### [WORK TASK]
Which lines of the entries below contain the string "Undervalued"? Copy each one.

### [DATA PROVIDED]
=== Section Start ===

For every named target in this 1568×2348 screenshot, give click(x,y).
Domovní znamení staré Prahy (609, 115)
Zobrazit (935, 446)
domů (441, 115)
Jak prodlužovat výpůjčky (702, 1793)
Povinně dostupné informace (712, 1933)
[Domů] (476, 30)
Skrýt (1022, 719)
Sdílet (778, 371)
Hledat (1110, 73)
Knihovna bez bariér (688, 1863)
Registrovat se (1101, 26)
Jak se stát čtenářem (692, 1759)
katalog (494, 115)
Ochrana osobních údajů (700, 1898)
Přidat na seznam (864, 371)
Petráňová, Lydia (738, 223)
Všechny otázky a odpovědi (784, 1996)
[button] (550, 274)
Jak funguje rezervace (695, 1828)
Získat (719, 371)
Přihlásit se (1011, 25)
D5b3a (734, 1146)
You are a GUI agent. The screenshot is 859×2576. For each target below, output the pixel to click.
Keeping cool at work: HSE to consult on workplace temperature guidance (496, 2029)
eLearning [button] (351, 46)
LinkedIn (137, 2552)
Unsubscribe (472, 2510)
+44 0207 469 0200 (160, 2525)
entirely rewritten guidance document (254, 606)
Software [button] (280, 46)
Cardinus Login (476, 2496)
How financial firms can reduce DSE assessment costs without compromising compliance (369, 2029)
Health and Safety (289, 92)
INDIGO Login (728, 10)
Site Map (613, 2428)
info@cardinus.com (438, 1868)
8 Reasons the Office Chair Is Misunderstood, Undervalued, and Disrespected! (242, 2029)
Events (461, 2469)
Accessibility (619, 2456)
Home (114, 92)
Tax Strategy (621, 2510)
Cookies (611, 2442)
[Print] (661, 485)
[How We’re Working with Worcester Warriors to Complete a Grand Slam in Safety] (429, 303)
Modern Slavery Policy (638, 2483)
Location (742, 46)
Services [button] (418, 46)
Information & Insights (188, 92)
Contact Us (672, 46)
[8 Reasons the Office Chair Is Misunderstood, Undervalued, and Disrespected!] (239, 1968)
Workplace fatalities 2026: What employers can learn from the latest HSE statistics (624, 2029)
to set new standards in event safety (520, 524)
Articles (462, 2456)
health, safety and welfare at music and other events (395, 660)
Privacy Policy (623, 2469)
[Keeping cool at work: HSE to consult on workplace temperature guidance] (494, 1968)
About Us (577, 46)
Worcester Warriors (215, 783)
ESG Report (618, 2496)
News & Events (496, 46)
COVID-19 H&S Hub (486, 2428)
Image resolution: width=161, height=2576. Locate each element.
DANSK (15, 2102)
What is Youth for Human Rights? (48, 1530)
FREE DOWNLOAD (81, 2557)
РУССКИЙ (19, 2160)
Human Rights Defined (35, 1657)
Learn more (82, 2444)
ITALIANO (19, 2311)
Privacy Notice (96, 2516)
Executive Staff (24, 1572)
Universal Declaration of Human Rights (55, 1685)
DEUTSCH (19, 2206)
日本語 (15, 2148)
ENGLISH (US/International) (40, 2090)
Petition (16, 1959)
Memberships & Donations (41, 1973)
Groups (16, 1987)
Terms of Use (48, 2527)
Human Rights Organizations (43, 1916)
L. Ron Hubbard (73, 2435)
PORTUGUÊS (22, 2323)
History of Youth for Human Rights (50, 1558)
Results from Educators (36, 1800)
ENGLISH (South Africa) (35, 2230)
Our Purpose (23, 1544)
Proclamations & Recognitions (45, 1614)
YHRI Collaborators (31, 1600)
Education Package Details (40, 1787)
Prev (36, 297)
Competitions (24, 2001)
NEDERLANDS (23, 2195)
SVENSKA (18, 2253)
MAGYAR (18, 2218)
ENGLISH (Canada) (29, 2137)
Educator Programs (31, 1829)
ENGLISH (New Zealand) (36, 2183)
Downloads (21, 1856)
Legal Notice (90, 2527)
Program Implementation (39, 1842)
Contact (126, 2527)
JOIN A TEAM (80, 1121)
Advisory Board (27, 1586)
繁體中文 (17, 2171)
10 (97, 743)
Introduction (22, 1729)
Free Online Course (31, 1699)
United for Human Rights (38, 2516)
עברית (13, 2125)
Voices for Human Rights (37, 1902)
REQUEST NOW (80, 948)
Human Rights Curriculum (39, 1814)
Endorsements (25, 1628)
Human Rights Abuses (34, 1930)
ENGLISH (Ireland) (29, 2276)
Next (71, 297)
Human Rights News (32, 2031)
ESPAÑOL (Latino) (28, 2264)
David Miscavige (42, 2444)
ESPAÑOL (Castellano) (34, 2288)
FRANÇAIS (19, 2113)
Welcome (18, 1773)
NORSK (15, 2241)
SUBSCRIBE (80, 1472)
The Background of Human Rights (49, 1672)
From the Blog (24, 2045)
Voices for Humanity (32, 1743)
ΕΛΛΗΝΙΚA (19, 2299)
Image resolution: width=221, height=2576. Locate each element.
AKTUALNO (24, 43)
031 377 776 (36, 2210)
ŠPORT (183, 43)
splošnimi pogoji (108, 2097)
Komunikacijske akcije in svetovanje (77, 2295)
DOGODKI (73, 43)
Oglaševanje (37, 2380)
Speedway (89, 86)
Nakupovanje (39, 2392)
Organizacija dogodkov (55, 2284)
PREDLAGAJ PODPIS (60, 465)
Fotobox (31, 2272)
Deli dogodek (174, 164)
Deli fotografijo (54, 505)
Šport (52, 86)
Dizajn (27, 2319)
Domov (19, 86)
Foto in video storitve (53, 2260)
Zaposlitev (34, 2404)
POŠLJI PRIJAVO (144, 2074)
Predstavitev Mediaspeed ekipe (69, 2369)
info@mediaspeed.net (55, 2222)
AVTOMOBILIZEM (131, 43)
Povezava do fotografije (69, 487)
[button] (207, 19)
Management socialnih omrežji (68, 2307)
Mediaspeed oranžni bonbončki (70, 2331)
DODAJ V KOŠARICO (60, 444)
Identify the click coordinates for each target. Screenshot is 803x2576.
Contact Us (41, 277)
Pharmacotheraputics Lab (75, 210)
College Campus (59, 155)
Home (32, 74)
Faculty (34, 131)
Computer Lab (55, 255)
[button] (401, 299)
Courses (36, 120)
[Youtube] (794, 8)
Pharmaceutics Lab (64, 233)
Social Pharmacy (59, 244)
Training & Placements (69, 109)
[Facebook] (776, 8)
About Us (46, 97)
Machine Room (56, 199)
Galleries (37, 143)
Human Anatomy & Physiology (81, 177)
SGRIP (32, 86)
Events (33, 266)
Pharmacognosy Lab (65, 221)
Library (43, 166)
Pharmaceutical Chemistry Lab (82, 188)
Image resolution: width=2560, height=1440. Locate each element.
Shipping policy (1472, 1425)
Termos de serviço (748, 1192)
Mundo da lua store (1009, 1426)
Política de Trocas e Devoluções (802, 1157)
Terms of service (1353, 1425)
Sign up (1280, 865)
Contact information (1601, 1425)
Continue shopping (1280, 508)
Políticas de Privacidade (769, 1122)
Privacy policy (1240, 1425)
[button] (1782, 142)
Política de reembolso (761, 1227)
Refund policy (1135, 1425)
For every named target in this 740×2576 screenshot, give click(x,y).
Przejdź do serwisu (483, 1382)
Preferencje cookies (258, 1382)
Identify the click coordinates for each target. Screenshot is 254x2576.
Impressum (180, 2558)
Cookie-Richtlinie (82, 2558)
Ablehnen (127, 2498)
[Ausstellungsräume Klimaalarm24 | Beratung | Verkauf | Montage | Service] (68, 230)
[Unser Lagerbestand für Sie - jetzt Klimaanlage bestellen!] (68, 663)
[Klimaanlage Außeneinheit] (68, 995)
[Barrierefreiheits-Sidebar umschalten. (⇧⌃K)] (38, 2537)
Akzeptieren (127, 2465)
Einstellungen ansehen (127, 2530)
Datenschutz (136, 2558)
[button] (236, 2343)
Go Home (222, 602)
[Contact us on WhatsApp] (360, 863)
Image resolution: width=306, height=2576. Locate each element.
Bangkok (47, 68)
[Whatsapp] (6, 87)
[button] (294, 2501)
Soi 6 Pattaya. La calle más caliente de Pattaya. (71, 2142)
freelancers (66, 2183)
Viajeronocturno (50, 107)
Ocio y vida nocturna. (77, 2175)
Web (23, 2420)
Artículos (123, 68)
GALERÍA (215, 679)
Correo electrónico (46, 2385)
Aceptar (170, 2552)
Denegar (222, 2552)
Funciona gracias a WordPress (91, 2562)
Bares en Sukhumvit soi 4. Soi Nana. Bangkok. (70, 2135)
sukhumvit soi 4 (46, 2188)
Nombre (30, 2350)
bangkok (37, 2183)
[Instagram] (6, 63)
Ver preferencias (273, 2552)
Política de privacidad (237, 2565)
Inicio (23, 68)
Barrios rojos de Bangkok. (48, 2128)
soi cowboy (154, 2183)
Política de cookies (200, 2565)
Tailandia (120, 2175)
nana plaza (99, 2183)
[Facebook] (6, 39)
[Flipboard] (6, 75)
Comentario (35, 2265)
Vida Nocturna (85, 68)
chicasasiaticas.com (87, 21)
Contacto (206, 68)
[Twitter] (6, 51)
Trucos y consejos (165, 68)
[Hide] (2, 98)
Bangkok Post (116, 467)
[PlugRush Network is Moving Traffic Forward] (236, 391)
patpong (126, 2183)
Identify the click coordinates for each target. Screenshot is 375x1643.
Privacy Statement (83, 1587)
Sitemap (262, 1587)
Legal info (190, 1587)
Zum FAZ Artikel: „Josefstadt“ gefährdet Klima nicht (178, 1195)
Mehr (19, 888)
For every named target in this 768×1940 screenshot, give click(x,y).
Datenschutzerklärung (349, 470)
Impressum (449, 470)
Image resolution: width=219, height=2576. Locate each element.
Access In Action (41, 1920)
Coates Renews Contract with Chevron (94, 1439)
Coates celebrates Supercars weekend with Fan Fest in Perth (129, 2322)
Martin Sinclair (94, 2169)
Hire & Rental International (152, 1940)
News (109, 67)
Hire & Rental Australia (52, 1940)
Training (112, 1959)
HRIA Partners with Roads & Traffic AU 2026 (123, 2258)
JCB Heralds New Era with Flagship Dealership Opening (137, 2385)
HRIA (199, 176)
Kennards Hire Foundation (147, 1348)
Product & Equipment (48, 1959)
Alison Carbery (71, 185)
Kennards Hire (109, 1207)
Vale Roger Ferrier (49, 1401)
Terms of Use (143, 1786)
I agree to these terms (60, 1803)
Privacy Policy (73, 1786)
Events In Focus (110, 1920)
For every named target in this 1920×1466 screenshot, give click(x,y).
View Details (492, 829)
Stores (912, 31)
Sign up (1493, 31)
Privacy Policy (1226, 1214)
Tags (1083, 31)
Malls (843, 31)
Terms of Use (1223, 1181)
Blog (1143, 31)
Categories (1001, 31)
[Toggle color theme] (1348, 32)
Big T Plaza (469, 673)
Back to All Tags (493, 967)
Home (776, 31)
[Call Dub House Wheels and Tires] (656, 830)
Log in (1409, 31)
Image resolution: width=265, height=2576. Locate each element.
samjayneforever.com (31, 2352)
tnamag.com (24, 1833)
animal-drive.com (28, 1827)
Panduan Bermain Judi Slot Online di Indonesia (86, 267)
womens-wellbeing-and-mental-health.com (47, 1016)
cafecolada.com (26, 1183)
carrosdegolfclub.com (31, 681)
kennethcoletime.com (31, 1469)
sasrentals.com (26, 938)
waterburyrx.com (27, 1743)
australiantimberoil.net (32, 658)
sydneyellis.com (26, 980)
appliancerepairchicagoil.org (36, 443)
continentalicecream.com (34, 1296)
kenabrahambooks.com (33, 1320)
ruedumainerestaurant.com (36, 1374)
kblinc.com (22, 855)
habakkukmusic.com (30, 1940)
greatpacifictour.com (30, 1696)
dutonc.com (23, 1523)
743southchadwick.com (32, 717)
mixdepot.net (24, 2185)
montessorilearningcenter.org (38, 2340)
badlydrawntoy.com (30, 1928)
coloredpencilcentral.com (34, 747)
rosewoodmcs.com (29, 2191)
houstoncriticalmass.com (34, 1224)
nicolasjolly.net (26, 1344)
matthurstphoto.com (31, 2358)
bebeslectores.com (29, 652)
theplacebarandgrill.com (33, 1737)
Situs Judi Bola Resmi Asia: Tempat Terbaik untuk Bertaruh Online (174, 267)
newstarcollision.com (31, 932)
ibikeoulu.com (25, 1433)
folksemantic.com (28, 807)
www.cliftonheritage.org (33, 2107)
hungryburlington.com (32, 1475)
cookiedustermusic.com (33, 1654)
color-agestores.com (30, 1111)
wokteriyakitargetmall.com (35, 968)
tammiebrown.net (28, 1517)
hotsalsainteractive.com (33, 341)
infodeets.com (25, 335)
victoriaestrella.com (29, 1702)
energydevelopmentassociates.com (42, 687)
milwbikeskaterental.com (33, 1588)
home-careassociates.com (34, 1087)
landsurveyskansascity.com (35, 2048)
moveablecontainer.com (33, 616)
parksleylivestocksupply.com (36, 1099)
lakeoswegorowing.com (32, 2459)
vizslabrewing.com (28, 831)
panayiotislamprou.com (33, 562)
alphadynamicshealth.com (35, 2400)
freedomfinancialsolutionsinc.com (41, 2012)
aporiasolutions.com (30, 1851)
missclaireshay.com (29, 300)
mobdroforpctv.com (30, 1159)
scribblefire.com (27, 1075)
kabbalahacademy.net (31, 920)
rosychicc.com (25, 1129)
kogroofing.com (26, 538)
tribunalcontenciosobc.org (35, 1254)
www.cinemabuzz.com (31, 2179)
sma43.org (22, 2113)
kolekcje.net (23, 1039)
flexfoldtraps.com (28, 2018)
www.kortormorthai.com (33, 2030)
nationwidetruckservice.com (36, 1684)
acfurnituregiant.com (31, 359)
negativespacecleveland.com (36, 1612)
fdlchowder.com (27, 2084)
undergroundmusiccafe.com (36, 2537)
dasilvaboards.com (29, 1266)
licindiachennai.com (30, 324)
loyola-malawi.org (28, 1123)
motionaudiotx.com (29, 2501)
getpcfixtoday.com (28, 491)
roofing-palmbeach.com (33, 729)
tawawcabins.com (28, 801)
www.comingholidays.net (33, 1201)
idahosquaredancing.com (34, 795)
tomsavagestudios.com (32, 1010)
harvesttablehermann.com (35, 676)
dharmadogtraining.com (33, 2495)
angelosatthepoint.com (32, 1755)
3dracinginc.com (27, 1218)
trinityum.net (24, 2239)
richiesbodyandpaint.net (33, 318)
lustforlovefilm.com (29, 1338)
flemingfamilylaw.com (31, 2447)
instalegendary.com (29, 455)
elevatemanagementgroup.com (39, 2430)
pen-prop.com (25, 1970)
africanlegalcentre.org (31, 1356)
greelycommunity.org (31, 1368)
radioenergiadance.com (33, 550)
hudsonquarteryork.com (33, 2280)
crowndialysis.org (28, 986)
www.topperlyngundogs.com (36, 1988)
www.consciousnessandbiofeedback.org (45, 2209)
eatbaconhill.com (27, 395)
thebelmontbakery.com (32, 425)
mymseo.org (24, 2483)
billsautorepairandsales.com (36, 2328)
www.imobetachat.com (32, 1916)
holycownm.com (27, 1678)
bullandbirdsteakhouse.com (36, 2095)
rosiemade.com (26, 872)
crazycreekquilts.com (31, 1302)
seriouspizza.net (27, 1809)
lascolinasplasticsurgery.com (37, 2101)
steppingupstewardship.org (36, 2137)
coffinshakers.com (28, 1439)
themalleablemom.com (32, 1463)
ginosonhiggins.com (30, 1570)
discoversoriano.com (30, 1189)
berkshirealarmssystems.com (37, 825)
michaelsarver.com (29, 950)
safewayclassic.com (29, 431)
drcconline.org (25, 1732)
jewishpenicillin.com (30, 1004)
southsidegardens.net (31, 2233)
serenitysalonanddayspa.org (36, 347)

=== Section End ===

### [WRITTEN REPLY]
8 Reasons the Office Chair Is Misunderstood, Undervalued, and Disrespected! (242, 2029)
[8 Reasons the Office Chair Is Misunderstood, Undervalued, and Disrespected!] (239, 1968)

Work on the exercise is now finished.